*Quellenauszug:*
====================

Erfahrungen eines deutschen Auslandsvikars in der EKBB

17. März 2025

(aus Český Bratr 12/2024) Interview mit Jakob Vocke, einem jungen Pfarrer aus Bayern, der für ein Jahr die Smíchover Gemeinde und die Zentrale Kirchenkanzlei verstärkt.

Erfahrungen eines deutschen Auslandsvikars in der EKBB
17. März 2025 - Erfahrungen eines deutschen Auslandsvikars in der EKBB

Jakob Vocke stammt aus der kleinen Stadt Schweinfurt in Nordbayern. Mit 14 Jahren reiste er zum ersten Mal allein mit dem Zug nach Tschechien und hat sich, wie er sagt, seitdem in das Land verliebt. Nach einem Praktikum in einer Kultureinrichtung in Polen studierte er Theologie in München, Prag und Leipzig. Nach seinem Studium absolvierte er ein dreimonatiges Praktikum in der evangelischen Gemeinde in Uherské Hradiště. Anschließend absolvierte er ein Vikariat in Selb, wo er in grenzüberschreitende Projekte mit den Gemeinden in Aš und Cheb eingebunden war. Beeindruckt von dieser Erfahrung bat er seine Heimatkirche, die Evangelisch-Lutherische Kirche in Bayern (ELKB), um die Möglichkeit, nach seiner Ordination die Beziehungen zur Tschechischen Republik durch ein Spezialvikariat zu vertiefen. Seit September 2024 arbeitet er in der Gemeinde in Prag-Smíchov und ist zudem einen Tag pro Woche in der Ökumene-Abteilung der Zentralen Kirchenkanzlei (ÚCK) tätig.

Ich war bei unserem ersten Treffen überrascht, dass du fließend Tschechisch sprichst. Wo bist du der tschechischen Sprache begegnet und wie hast du sie so gut gelernt?

Ich würde es noch nicht fließend Tschechisch nennen, sondern ich lerne noch. Natürlich habe ich bei meinen ersten Besuchen in der Tschechischen Republik Tschechisch gehört, aber richtig gelernt habe ich es erst während meines Studiums. Während dieser Zeit war ich jedoch nicht gezwungen, ausgiebig Tschechisch zu sprechen, da ich mich in einem internationalen Umfeld befand. Abgesehen vom Sprachkurs hilft mir heute am meisten, dass ich einfach zum Sprechen gezwungen werde und dass die Leute freundlich und rücksichtsvoll sind, wenn sie mit meinen Kenntnissen Geduld haben müssen.

====================

*Bereitgestelltes Material:*
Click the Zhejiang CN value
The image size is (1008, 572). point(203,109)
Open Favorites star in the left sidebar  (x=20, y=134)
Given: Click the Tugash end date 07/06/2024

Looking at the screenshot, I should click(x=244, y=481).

====================

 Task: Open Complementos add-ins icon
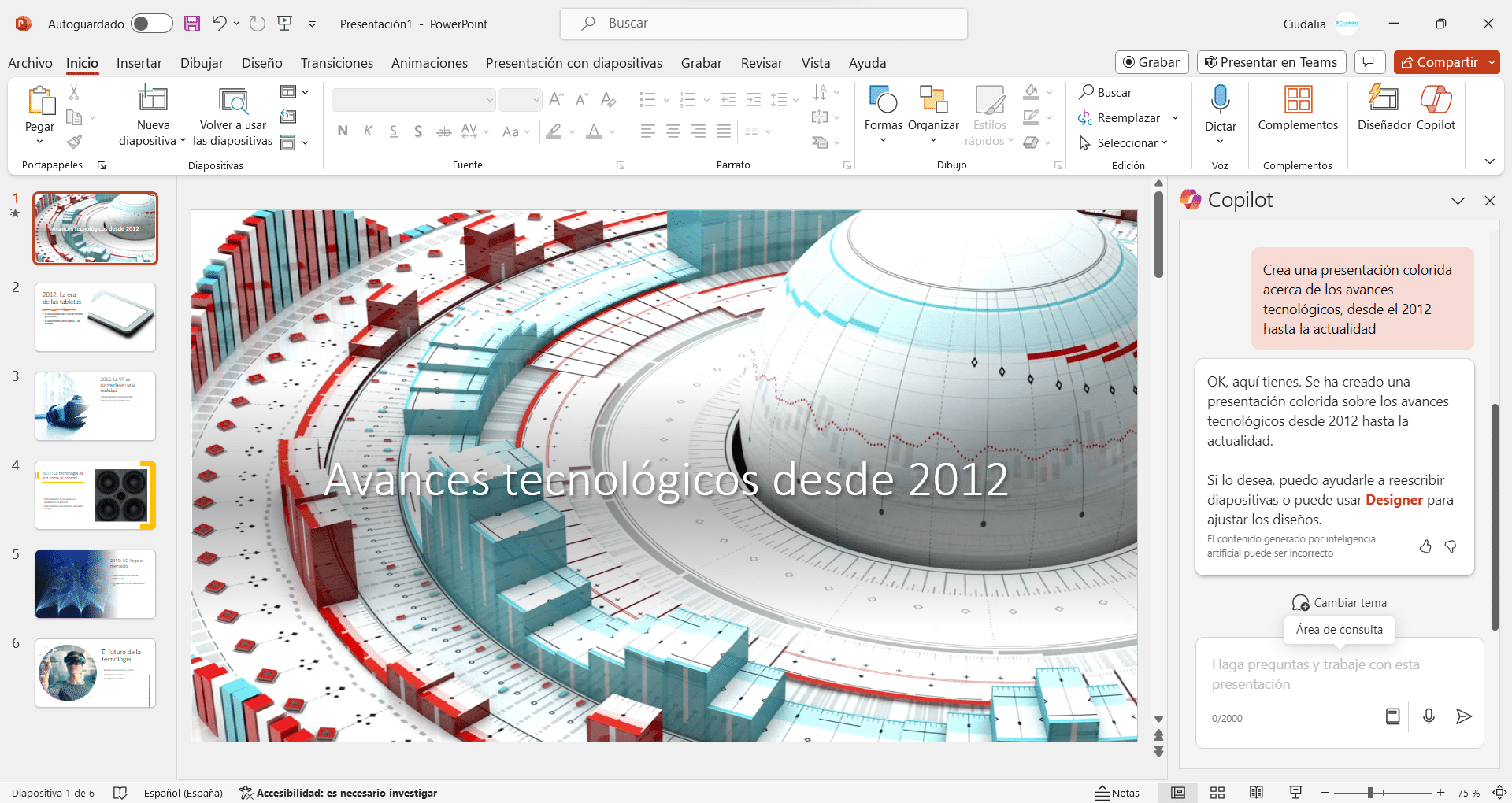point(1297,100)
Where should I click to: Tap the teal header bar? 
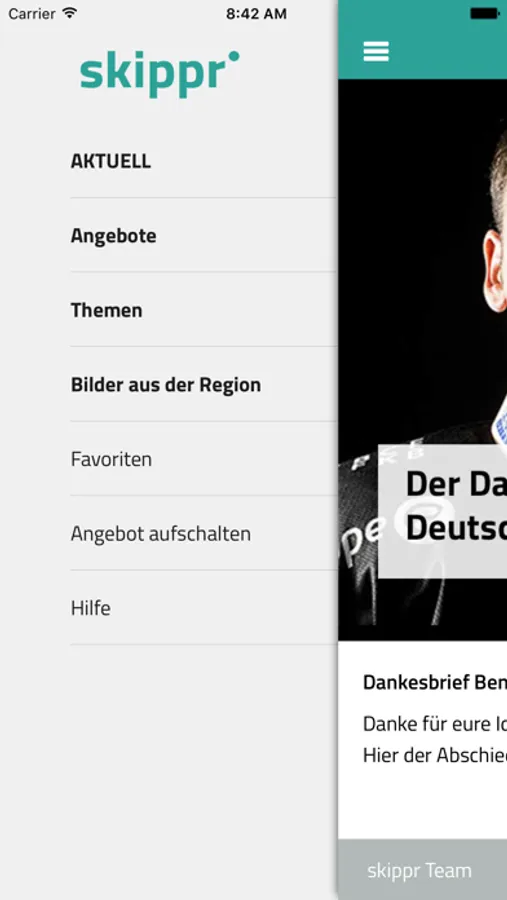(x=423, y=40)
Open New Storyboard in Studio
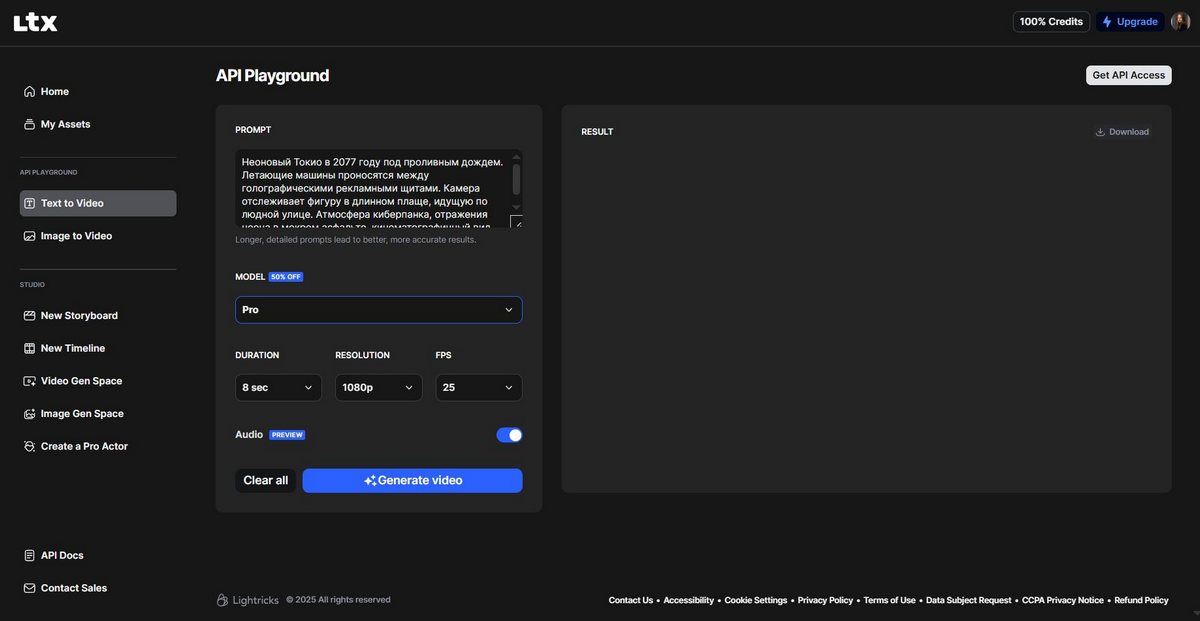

====================

*Arbeitsauftrag:*
Gib aus dem Interview mit dem Auslandsvikar den Abschnitt von „Ich würde es“ bis einschließlich „Geduld haben müssen.“ unverändert aus.

*Vollständige Lösung:*
Ich würde es noch nicht fließend Tschechisch nennen, sondern ich lerne noch. Natürlich habe ich bei meinen ersten Besuchen in der Tschechischen Republik Tschechisch gehört, aber richtig gelernt habe ich es erst während meines Studiums. Während dieser Zeit war ich jedoch nicht gezwungen, ausgiebig Tschechisch zu sprechen, da ich mich in einem internationalen Umfeld befand. Abgesehen vom Sprachkurs hilft mir heute am meisten, dass ich einfach zum Sprechen gezwungen werde und dass die Leute freundlich und rücksichtsvoll sind, wenn sie mit meinen Kenntnissen Geduld haben müssen.